Copy out the entries below verbatim, starting at the line containing "You are a GUI" and going through the end of the entries, with no other lines. Omit the pictures from your copy.
## Start DATA ROWS
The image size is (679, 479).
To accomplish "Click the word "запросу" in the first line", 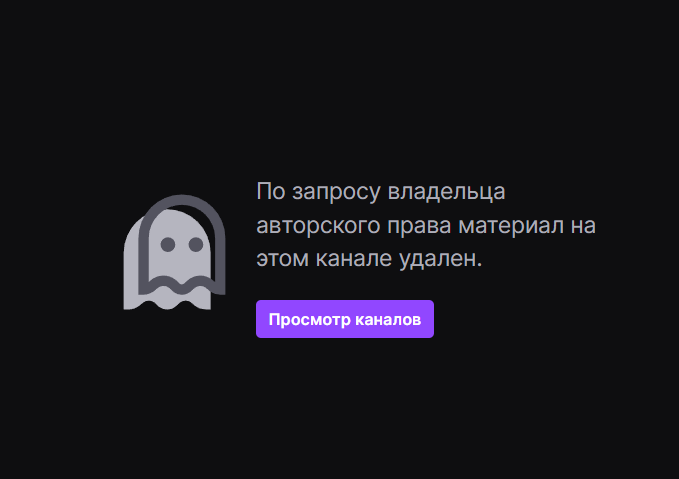I will (x=336, y=193).
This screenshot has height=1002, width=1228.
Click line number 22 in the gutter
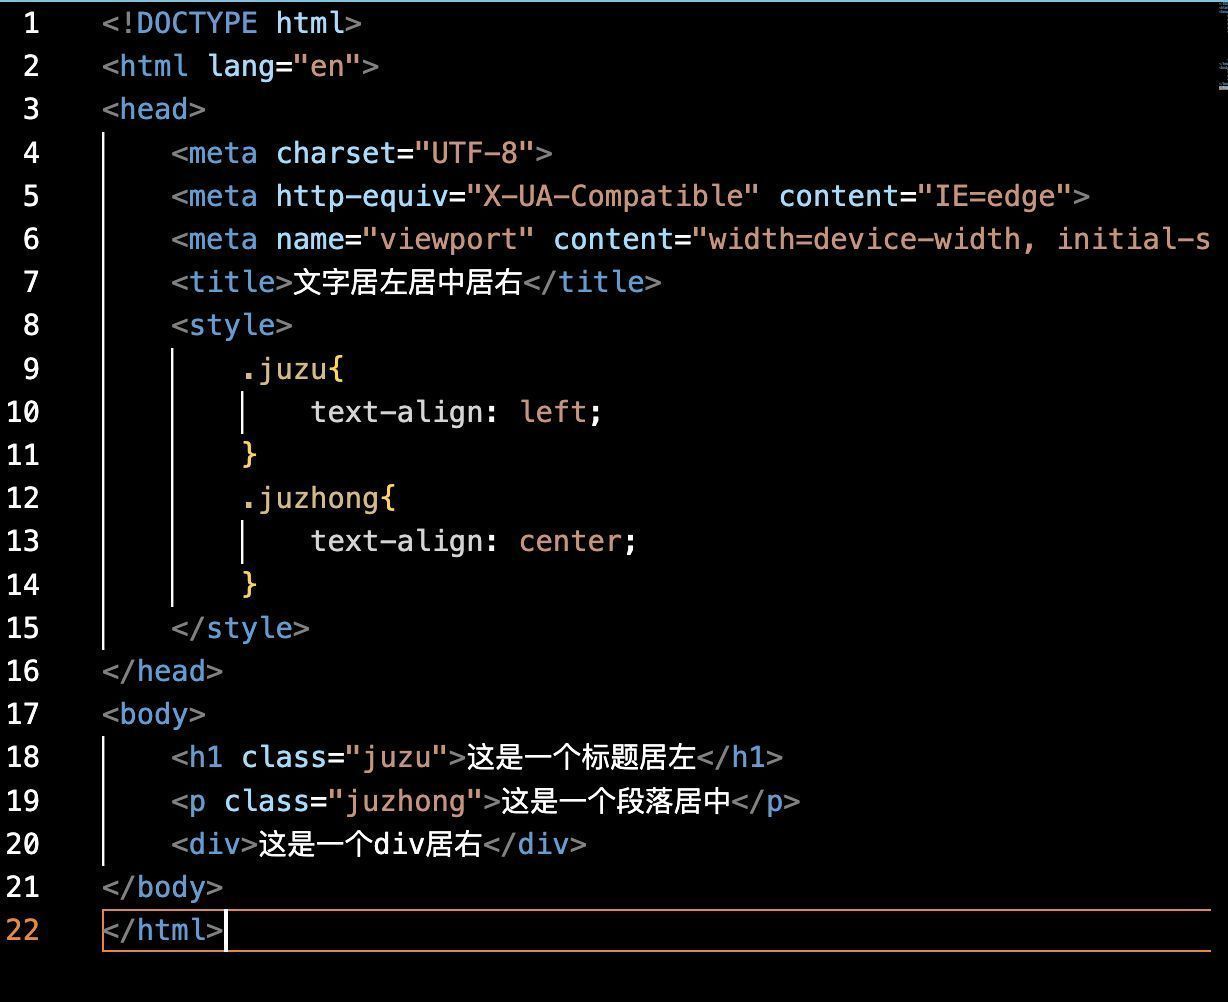point(22,930)
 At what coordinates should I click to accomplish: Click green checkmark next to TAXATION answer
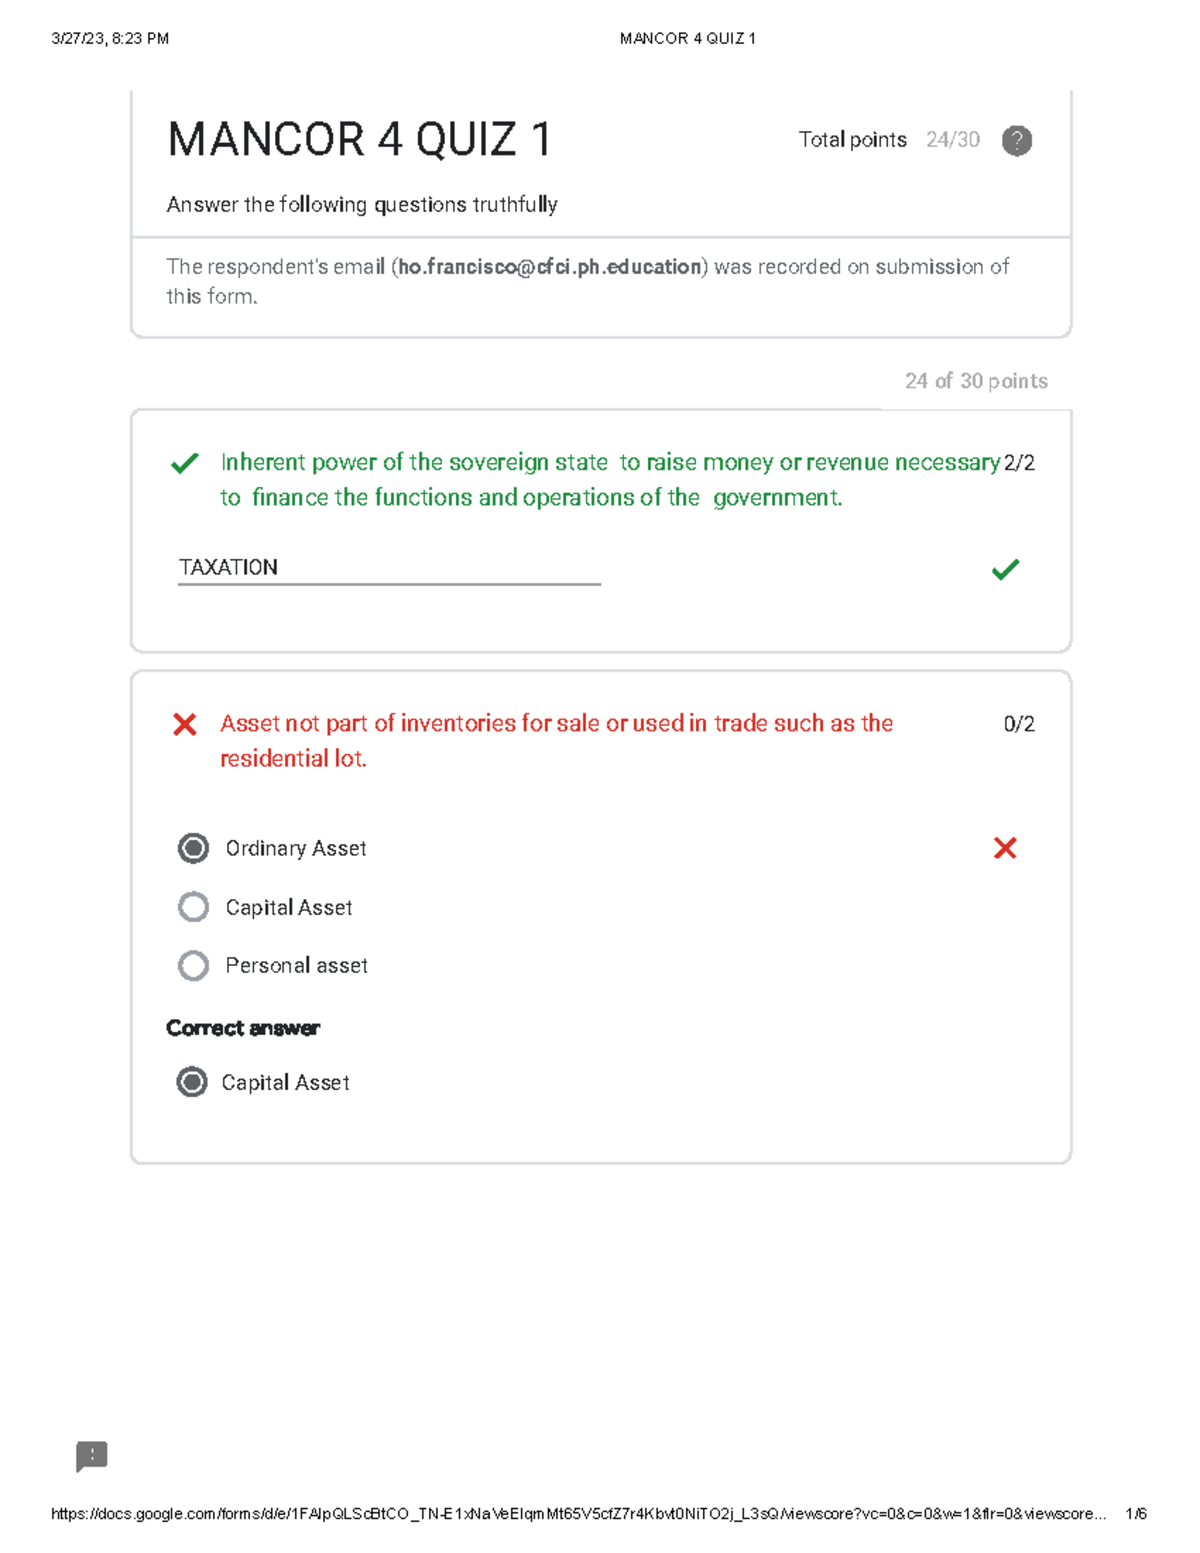tap(1005, 569)

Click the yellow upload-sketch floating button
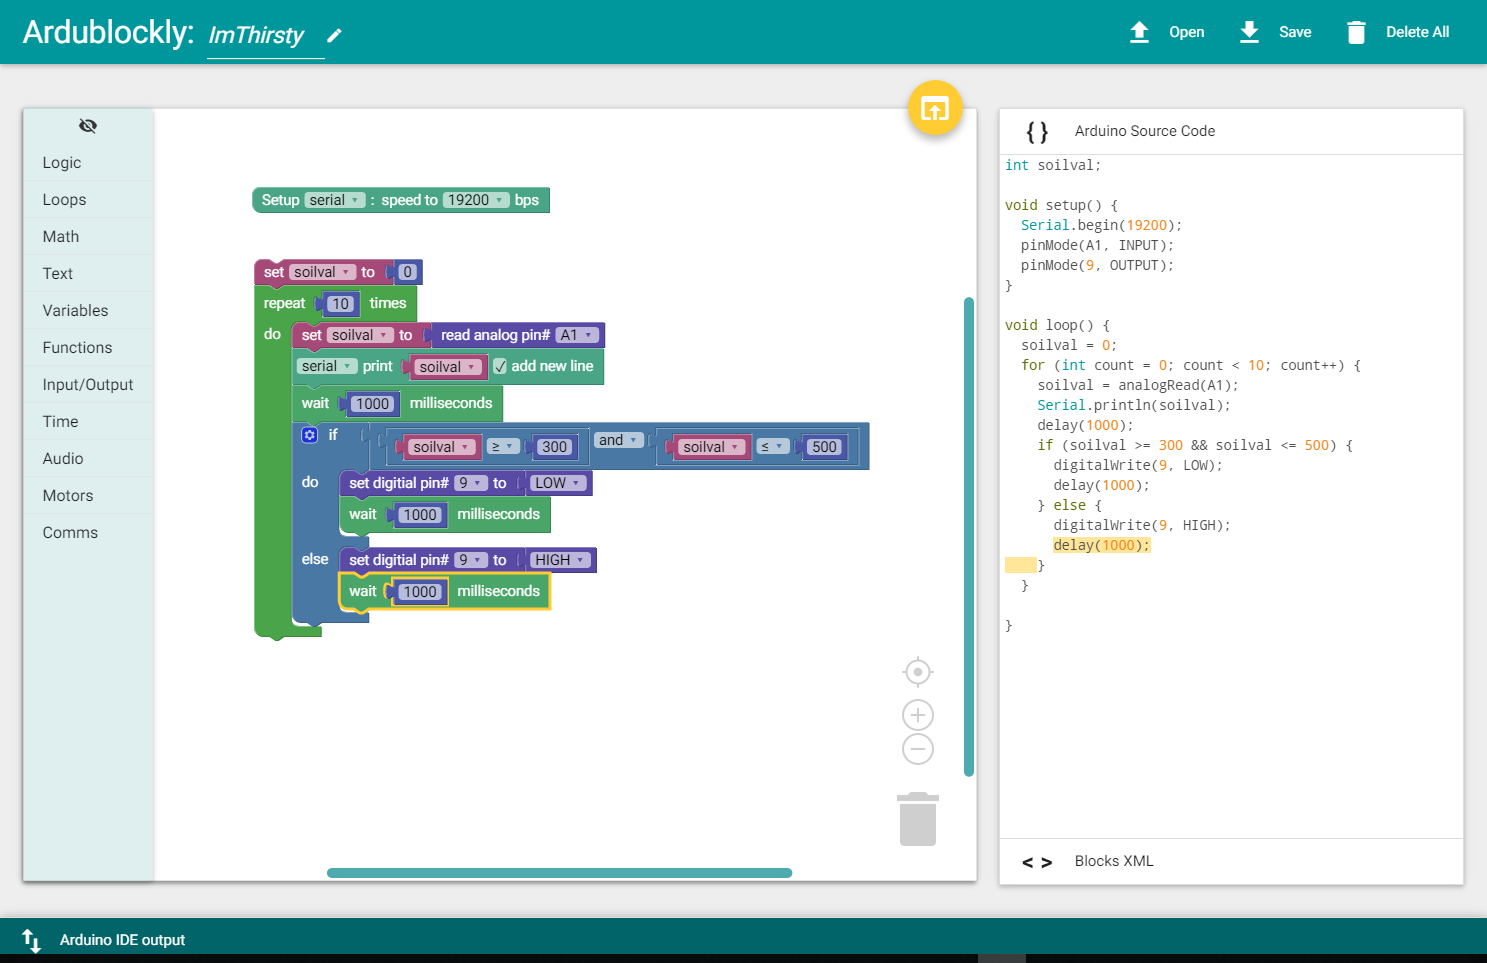(935, 108)
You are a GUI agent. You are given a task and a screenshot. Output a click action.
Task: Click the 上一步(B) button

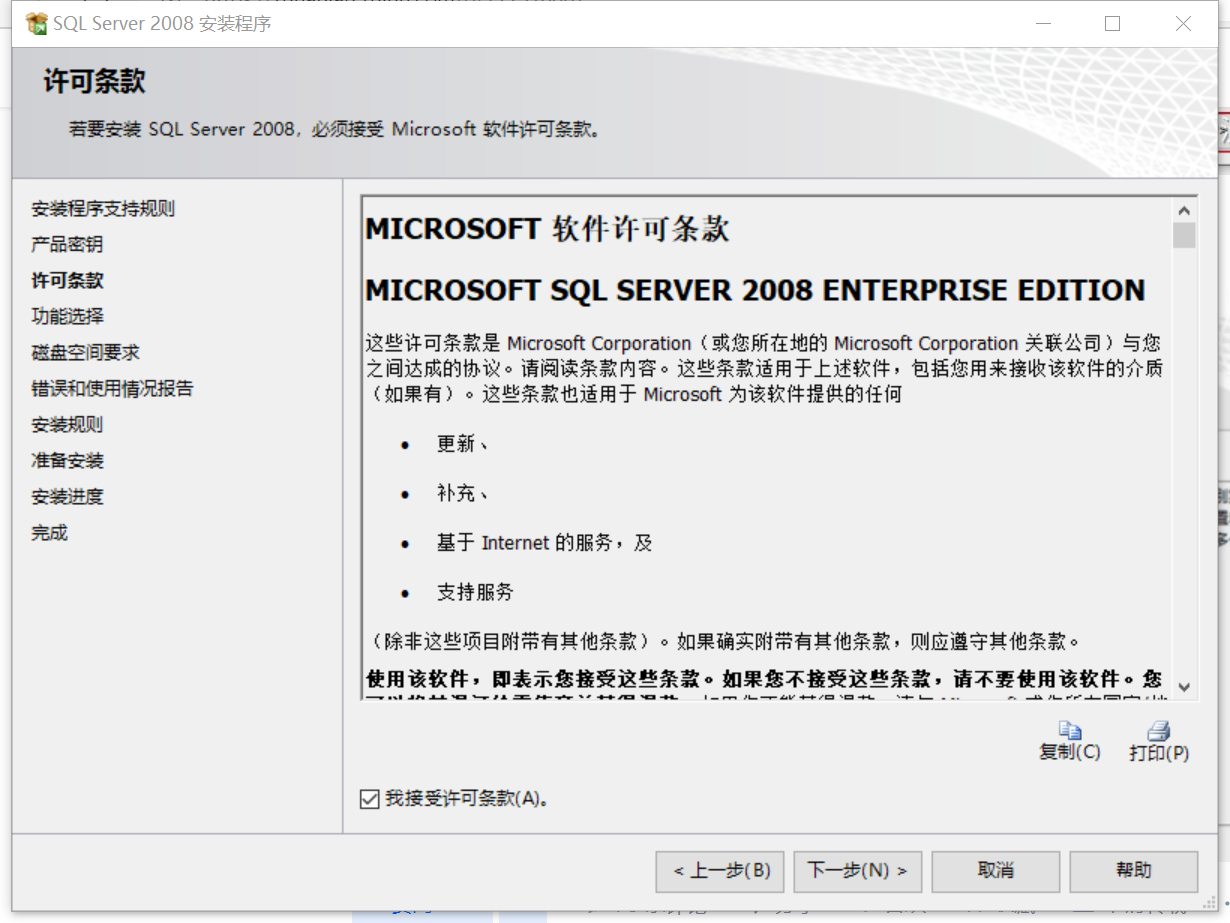pyautogui.click(x=719, y=871)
## End DATA ROWS
--- SOLUTION ---
You are a GUI agent. You are given a task and a screenshot. Output a click action.
Task: Click the 上一步(B) button

pyautogui.click(x=719, y=871)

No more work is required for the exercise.